Plainte d'un employeur contre un médecin

Un employeur peut-il déposer plainte à l’Ordre contre un médecin ?

Par un arrêt du 11 octobre 2017, le Conseil d’État vient de valider et préciser la possibilité pour un employeur de déposer une plainte disciplinaire devant le Conseil de l’Ordre contre un médecin, même s’il s’agit d’un médecin du travail.

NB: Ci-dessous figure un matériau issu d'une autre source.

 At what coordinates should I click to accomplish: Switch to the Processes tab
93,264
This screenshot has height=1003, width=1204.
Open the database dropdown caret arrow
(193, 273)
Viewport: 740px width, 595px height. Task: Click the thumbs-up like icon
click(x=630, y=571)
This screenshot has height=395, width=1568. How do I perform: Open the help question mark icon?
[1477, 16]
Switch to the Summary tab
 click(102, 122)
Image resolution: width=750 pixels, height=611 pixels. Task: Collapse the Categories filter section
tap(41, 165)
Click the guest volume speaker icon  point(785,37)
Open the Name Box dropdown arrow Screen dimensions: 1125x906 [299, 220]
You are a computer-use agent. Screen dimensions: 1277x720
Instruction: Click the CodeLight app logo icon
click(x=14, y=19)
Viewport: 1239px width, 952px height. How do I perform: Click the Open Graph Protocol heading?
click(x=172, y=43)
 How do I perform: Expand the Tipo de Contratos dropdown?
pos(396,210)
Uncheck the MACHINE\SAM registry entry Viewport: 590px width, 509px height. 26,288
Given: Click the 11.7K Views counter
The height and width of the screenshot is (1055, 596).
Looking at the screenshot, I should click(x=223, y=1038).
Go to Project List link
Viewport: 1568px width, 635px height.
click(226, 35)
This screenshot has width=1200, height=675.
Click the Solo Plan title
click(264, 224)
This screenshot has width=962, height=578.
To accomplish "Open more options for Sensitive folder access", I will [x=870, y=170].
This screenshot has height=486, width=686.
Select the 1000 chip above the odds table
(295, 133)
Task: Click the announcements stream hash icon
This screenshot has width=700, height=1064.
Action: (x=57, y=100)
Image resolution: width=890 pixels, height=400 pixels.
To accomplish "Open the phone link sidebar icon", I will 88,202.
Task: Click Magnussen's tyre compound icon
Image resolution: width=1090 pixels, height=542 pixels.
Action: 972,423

Pour des certificats ou des attestations rédigés en faveur de salariés, des médecins généralistes ou encore des médecins du travail sont de plus en plus souvent mis en cause par des employeurs, au motif que leurs témoignages écrits feraient un lien entre la pathologie dont souffre un salarié et ses conditions de travail. Les plaintes à l’Ordre, pour ce motif, sont en augmentation, incitant plusieurs associations et syndicats de salariés et de médecins du travail à demander au Premier ministre de modifier une disposition du code de la santé publique afin que la liste des personnes habilitées à déposer une plainte devant le conseil départemental de l’Ordre contre un médecin, susceptible de donner lieu à une action disciplinaire, soit définie de façon limitative. Pour ces organisations syndicales de médecins, l’objectif de leur démarche judiciaire était d’interdire à un employeur de faire pression sur un médecin, y compris s’il s’agit d’un médecin du travail.

 

LA PROCÉDURE DEVANT L’ORDRE

Aujourd’hui, l’action disciplinaire contre un médecin peut être introduite devant la chambre disciplinaire de première instance par le Conseil national ou le conseil départemental de l’Ordre au tableau duquel le praticien est inscrit, soit de leur propre initiative, soit à la suite de plaintes formées « notamment par les patients, les organismes locaux d’Assurance maladie obligatoires, les médecins-conseils chefs ou responsables du service du contrôle médical placé auprès d’une caisse ou d’un organisme de Sécurité sociale, les associations de défense des droits des patients, des usagers du système de santé ou des personnes en situation de précarité… », précise l’article R4126-1 du code de la santé publique. Le ministre chargé de la Santé, le préfet, le directeur général de l’agence régionale de santé ou encore le procureur de la République du ressort peuvent également déposer plainte, au même titre qu’un syndicat ou qu’une association de praticiens. Le terme « notamment » permet ainsi, par extension, à un employeur de déposer plainte. Dans l’affaire soumise au Conseil d’État, les médecins demandaient l’abrogation de l’adverbe « notamment » afin que soient listées de manière limitative les personnes autorisées à déposer plainte.

 

UN PRÉJUDICE JUSTIFIÉ

Le Conseil d’État a rejeté leur recours tout en apportant des précisions sur l’interprétation à donner aux dispositions contestées. Si le code de la santé publique inclut de fait les employeurs parmi les personnes pouvant porter plainte, c’est avec « l’application d’un critère strict ». L’auteur de la plainte, employeur ou autre, doit être « lésé de manière suffisamment directe et certaine par le manquement du médecin à ses obligations déontologiques ». Pour prendre l’exemple d’un employeur, si ce dernier est lésé de manière suffisamment directe et certaine, et peut justifier d’un préjudice en lien avec une attestation ou un certificat du médecin, sa plainte sera recevable.

Dans sa décision, le Conseil d’État a également tenu à rappeler qu’un médecin, notamment du travail, est tenu au respect des obligations déontologiques et de l’interdiction de délivrer des certificats de complaisance.